The diagram below represents a balloon just before take-off. The balloon’s basket is attached to the ground by two fixing ropes.Calculate the tension in either of the fixing ropes.

The first and most important step is to highlight all the important information that is given in the question. Sometimes, it is very easy to miss out key numbers that you might require to get to the final answer. After having completed this, it is really helpful to sketch a small diagram on a paper to understand what forces are acting on the balloon. This gives you a really nice overview of the physical situation and will most of the time simplify the question a lot. Here the forces acting are: Gravity acting straight down, Tension along the two ropes and also an upward buoyancy/air force (which allows the balloon to be up in the air). Now: We know that there is no resultant force on the balloon (as it is stationary), so the forces acting upwards must equal the forces acting downwards.
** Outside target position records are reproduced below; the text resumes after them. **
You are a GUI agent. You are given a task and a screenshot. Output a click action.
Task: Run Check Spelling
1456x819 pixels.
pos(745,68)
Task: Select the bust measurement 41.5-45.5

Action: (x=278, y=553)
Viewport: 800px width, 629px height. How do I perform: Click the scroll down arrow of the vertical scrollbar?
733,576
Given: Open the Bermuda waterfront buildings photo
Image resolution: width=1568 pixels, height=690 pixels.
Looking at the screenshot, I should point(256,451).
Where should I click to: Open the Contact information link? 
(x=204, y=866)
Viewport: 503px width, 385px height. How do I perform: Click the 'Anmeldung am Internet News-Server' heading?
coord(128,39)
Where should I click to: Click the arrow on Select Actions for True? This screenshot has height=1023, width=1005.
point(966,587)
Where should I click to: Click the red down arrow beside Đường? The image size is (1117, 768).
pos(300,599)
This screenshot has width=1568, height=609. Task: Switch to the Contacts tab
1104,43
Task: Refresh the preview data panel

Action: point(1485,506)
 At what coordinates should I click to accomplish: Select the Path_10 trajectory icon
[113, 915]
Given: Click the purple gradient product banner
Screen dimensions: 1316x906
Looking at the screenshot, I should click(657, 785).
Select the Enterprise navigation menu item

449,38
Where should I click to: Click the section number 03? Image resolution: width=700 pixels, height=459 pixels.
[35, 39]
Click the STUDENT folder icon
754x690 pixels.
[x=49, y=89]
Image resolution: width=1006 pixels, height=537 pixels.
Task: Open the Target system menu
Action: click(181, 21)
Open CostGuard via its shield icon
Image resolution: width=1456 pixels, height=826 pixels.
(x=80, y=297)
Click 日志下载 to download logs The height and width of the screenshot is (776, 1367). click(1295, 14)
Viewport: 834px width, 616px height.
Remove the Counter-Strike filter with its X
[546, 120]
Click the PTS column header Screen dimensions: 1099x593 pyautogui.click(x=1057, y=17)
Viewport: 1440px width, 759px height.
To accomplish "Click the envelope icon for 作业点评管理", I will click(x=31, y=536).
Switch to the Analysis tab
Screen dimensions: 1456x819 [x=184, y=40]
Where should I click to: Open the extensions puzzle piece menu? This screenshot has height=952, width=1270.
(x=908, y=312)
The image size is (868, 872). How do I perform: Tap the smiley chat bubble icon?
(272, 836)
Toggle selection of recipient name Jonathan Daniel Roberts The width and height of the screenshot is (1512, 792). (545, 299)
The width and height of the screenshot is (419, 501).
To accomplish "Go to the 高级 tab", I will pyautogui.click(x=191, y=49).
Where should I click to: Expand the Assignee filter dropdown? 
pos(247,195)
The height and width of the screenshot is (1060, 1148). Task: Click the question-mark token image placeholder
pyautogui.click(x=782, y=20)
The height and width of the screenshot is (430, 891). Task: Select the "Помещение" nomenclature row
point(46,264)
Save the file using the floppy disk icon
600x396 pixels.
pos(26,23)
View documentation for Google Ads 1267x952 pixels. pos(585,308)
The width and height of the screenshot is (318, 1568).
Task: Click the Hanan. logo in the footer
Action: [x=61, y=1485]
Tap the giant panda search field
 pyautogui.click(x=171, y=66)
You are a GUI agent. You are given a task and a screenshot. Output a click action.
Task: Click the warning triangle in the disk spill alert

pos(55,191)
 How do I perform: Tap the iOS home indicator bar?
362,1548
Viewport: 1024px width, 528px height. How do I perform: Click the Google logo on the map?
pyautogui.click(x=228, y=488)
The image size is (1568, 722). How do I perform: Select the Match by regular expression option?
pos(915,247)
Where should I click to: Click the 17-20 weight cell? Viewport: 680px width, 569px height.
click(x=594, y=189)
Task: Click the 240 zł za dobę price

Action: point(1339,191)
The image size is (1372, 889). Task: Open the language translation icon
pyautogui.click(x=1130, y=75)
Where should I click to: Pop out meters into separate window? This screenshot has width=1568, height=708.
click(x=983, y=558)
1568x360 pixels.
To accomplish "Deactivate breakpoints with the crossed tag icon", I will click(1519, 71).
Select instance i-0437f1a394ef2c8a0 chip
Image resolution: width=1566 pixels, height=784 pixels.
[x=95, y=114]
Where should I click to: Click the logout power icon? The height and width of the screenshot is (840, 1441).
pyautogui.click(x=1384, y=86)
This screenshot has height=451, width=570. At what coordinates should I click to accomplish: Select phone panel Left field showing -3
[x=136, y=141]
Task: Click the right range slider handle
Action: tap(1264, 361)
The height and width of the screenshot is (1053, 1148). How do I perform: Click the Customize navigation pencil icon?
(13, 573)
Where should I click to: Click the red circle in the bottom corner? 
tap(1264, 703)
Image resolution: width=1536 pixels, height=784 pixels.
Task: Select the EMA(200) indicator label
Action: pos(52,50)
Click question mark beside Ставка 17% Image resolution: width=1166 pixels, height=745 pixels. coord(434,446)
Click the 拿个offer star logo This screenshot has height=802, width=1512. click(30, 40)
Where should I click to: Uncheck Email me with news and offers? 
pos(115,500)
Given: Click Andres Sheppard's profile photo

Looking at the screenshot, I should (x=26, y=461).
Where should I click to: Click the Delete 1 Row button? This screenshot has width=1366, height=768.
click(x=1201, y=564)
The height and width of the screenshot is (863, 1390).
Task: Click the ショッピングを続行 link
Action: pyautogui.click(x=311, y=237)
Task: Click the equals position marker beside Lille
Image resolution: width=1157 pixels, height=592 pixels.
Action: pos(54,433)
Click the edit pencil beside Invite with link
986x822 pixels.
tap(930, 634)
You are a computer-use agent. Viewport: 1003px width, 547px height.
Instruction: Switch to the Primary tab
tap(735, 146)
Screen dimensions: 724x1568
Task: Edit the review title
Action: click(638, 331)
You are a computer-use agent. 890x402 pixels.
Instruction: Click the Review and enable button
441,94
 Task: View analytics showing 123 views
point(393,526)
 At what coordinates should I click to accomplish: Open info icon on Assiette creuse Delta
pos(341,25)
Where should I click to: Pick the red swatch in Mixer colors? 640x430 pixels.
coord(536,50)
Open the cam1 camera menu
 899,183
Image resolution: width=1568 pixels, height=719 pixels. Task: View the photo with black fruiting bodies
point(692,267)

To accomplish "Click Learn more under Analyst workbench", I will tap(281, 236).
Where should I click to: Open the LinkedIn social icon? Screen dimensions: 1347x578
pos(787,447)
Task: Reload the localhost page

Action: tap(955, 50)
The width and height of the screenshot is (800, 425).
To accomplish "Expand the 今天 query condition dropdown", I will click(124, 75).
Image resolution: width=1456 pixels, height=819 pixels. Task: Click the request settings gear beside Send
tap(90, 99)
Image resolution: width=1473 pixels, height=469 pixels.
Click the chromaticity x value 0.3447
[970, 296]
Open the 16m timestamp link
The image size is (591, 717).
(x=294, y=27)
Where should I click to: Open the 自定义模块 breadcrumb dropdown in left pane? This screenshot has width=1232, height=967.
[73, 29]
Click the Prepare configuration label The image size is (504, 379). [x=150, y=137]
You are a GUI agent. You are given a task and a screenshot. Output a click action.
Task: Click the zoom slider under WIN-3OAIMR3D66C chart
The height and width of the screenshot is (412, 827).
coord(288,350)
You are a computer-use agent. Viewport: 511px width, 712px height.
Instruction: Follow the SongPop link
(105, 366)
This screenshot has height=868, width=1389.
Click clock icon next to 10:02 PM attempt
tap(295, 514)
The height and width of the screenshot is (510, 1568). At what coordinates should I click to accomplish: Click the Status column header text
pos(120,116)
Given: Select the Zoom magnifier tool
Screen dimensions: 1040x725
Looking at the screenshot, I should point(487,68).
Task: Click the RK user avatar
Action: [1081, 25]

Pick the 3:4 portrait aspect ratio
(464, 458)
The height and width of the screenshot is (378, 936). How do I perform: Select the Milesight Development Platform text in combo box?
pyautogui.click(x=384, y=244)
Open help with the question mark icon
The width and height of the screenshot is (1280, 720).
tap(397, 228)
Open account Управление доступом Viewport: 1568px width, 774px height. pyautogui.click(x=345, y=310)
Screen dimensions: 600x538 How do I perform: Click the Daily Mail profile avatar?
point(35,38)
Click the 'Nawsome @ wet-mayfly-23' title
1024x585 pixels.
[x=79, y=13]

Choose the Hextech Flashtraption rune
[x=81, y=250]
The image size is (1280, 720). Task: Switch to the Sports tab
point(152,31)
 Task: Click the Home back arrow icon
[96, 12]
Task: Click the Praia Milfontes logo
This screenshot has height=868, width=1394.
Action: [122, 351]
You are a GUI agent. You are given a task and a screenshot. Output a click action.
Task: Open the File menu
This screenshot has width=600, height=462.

The difference between the upward buoyancy force and gravity is: 2.15x10^3 - (1.95x10^2 x 9.81)=237N

This difference in forces must be equal to the tension (otherwise there would be a resultant force, and we said the overall force must be zero!) If you look on the diagram, it is then clear that both ropes have their own tension component, which makes up the 'total' tension and using Soh Cah Toa, and the angle of 50, we find that each tension must be equal to sin50 * x.

So, this 237N must be equal to 2Tsin(50). Equating this and solving for T gives you a tension of 150N.